They might not have wanted him - but they would respect him, Draven decided, as he surveyed the drunk and disorderly. He had trained all three of these damned oafs from when they were but neophytes, and he knew well how to command their attention now as he stepped silently into the room, then pulled up a chair and made to join them.

An uncomfortable silence followed - one that Draven made to dispel at once.

"Have you ever considered," he asked, his voice deceptively casual, "why it is that Arha was not of the Second Host?"

It was an abrupt greeting to say the least, one carefully calculated to be at once puzzling and inflammatory - the mere mention of their idol and their hated enemy in the same sentence, Draven knew, would set the Honor Guard on edge. And so it did, for now all three were looking at him with a mixture of confusion and plain irritation.

This tale has been unlawfully lifted from Royal Road; report any instances of this story if found elsewhere.

"What are you talking about, old man?" Illoc snarled, from behind his mug.

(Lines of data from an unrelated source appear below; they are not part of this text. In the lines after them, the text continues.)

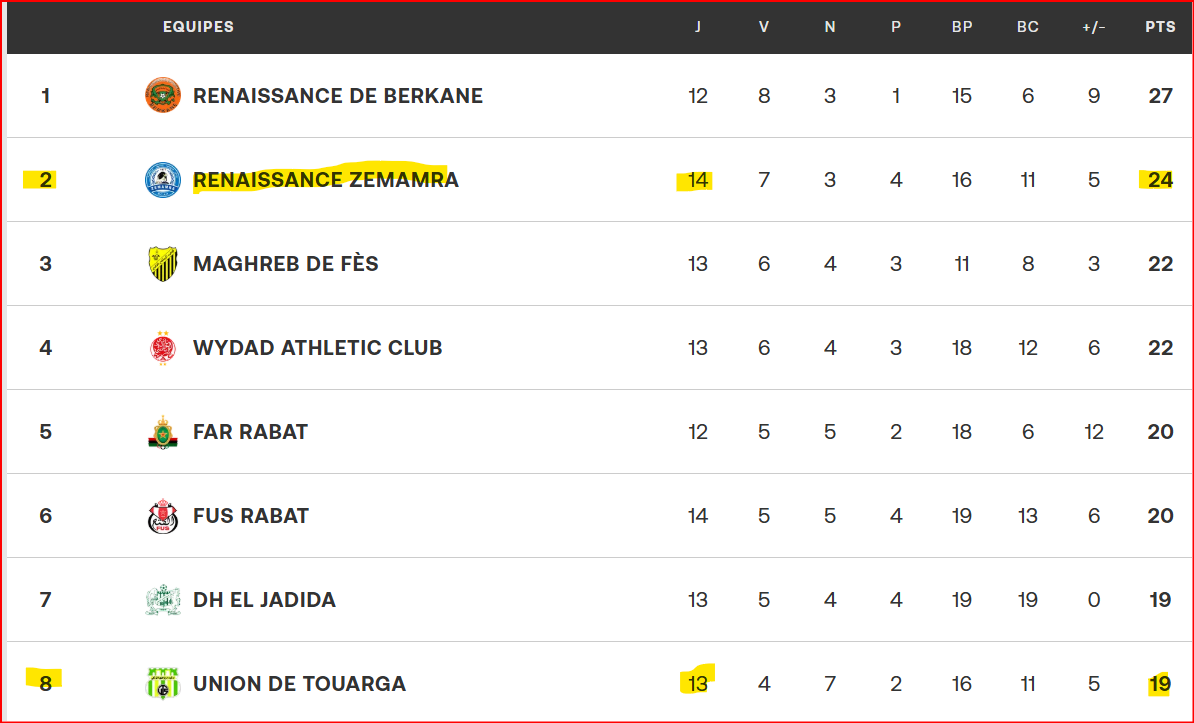Screen dimensions: 1194x723
Task: Click the BP column header
Action: (962, 27)
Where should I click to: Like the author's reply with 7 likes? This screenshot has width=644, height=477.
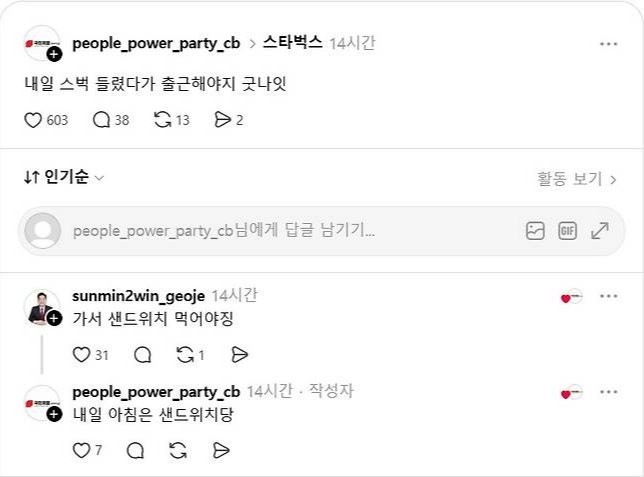coord(81,451)
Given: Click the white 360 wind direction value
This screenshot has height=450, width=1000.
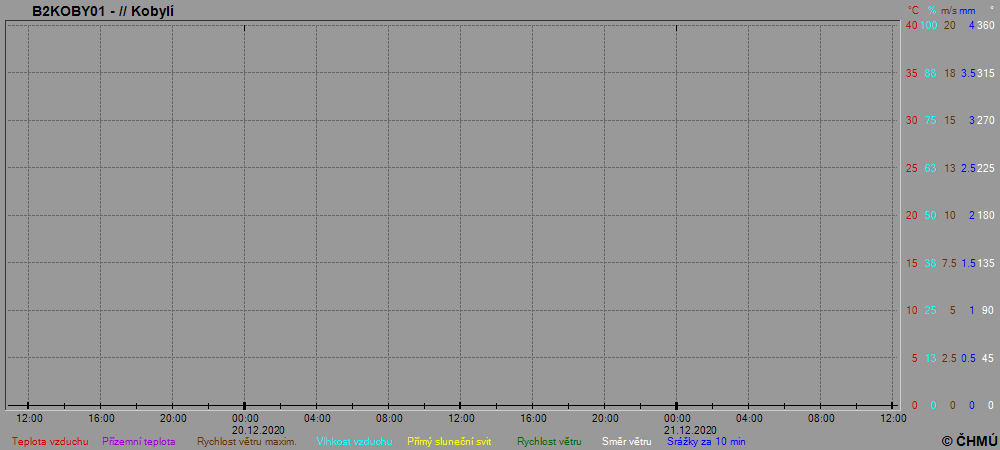Looking at the screenshot, I should [985, 25].
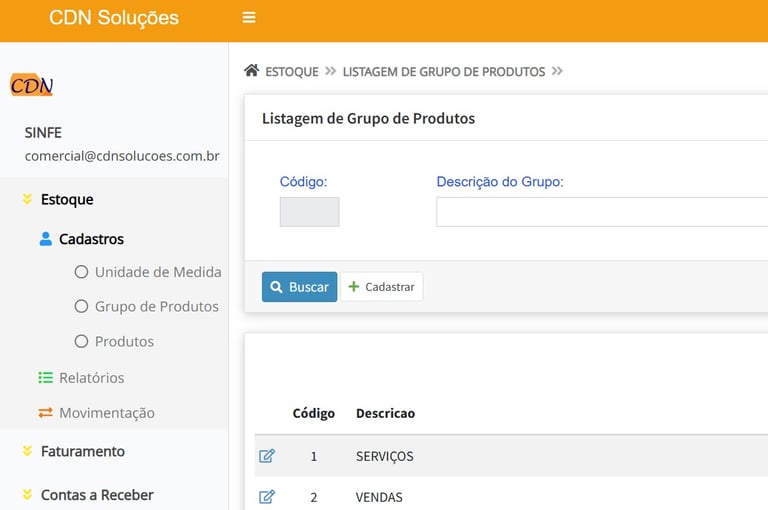Click the CDN logo image
The height and width of the screenshot is (510, 768).
pos(32,86)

Were Draven's position secure, the appropriate response would have been to beat the impudent young man bloody for speaking to his Eltok thus. Alas, these were difficult circumstances, and compromises were all but necessitated. It was not with violence that Draven would win their hearts.

"Well," Draven said, amicably enough, "think about it. We all know that the Second Host always get first pick of the incoming neophytes, stealing away the strongest and smartest and leaving us with whatever remains - though of course I do not mean to disparage our own warriors." That last part was no mere platitude - Draven had trained most of those warriors, and he firmly believed that within every wayward neophyte was the spark of a ferocious and indomitable Winnower. All it took was patience and a keen eye; two things in which the elders of the Second Host were deciding lacking.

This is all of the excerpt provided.